-- What you have to do --
Turn the records below, from the line containing "Click Enterprise checkmark" through the end, into a numbered list with no blank lines. Leave out the pictures.

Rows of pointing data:
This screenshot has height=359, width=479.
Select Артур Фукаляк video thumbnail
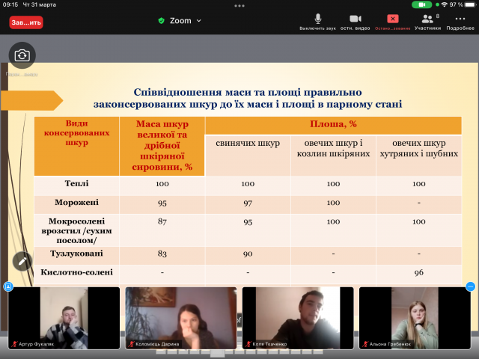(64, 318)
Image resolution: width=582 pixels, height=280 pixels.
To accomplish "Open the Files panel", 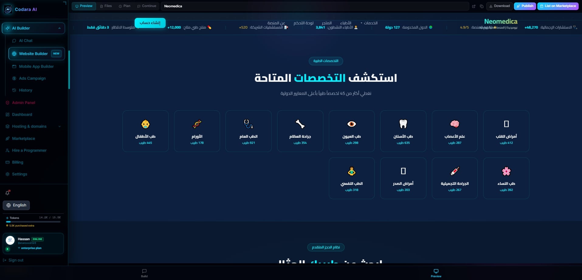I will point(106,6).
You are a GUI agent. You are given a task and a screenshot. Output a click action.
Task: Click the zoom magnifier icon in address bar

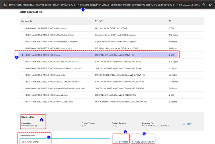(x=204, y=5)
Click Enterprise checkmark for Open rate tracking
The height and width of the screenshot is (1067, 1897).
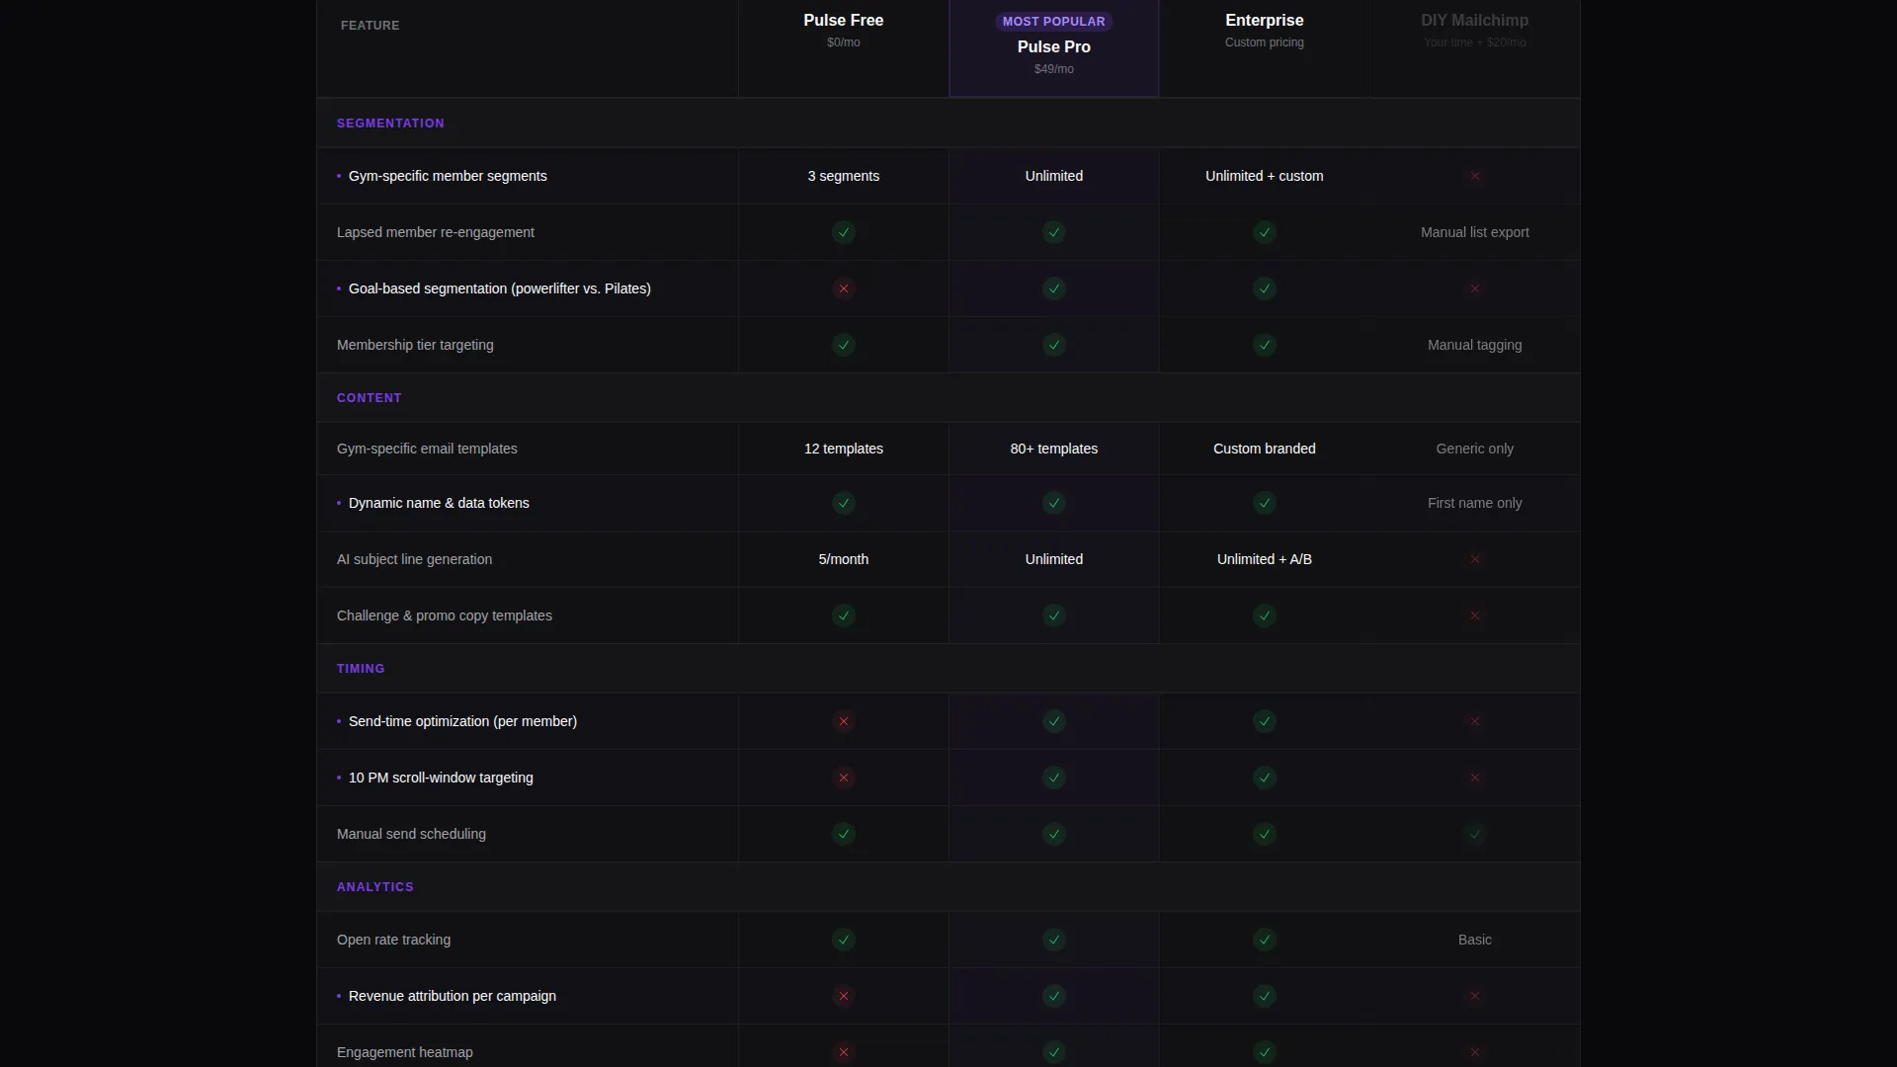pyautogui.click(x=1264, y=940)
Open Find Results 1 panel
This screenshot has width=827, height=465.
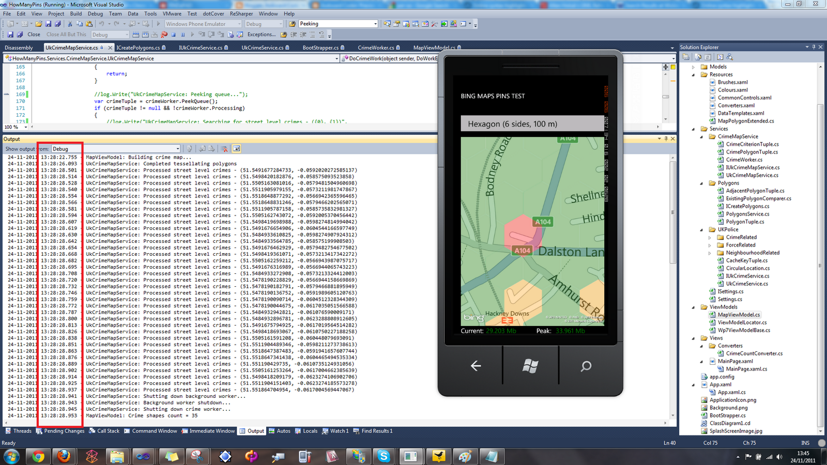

-- Written solution --
1. Click Enterprise checkmark for Open rate tracking
2. The height and width of the screenshot is (1067, 1897).
3. pyautogui.click(x=1264, y=940)
4. Open Find Results 1 panel
5. This screenshot has width=827, height=465.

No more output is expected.